Presidential elections were held in Djibouti on 8 April 2011. Incumbent president Ismail Omar Guelleh was re-elected with 81% of the vote, defeating Mohamed Warsama Ragueh, an attorney and former judge who received 19% of the vote.

Djibouti's opposition coalitions boycotted the elections, saying they would not be free and fair, leaving only President Guelleh and Ragueh, who had served as President of Djibouti's Constitutional Council in 2005. Ragueh complained about irregularities in the voting.

==Background==

In April 2010, the National Assembly of Djibouti amended the Constitution to allow Guelleh to stand for a third term. Presidents had been limited to two terms. Coinciding with the wider Arab Spring, protesters began calling for President Guelleh's ousting in February 2011. On at least two occasions the government detained opposition leaders and imprisoned many protesters.
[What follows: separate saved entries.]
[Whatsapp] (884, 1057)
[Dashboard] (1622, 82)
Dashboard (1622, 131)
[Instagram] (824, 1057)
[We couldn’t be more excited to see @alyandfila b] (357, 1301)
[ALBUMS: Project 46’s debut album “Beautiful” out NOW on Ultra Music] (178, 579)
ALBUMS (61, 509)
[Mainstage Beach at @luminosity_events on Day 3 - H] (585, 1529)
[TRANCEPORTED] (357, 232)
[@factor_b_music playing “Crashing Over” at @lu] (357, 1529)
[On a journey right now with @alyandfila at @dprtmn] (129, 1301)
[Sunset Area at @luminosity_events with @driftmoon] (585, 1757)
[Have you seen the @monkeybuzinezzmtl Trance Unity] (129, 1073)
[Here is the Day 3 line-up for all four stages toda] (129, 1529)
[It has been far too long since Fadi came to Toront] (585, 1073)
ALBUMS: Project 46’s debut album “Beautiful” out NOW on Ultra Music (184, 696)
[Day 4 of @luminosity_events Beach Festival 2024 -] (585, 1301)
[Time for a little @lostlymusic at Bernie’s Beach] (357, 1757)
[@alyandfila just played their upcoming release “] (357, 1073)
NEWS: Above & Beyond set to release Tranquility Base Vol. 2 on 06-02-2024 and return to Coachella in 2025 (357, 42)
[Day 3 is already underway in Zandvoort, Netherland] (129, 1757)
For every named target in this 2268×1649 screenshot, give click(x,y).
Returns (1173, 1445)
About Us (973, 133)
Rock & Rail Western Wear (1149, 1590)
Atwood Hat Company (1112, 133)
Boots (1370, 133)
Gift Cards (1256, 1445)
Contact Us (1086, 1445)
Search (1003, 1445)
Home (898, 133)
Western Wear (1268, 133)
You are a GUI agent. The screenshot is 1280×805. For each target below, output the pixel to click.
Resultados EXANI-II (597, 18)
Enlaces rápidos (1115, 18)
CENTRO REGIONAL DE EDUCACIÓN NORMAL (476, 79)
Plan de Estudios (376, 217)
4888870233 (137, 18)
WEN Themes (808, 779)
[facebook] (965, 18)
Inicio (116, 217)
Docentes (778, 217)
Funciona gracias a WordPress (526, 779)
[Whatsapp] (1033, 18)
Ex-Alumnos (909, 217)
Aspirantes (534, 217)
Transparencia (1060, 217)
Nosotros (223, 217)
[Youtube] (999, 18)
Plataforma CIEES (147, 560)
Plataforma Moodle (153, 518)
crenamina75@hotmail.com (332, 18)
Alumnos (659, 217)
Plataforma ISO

Another potential candidate, businessman Abdourahman Boreh, who was living in self-imposed exile in London, did not participate because Guelleh was on the ballot.

==Conduct==
Democracy International (DI), an organization funded by USAID, had been in the country since November planning to monitor the elections, but was told to leave by the government on 21 March 2011 after officials questioned its impartiality. The African Union and the U.S. and French embassies sent some observers to monitor the elections, as did other regional groups.

==Results==

| Candidate |  | Party | Votes | % |
|  | Ismaïl Omar Guelleh | People's Rally for Progress | 89,951 | 80.64 |
|  | Mohamed Warsama Ragueh | Independent | 21,602 | 19.36 |
| Total |  |  | 111,553 | 100.00 |
| Valid votes |  |  | 111,553 | 97.27 |
| Invalid/blank votes |  |  | 3,128 | 2.73 |
| Total votes |  |  | 114,681 | 100.00 |
Source: Journal Officiel

==Aftermath==
Guelleh was sworn in for his third term on 8 May 2011.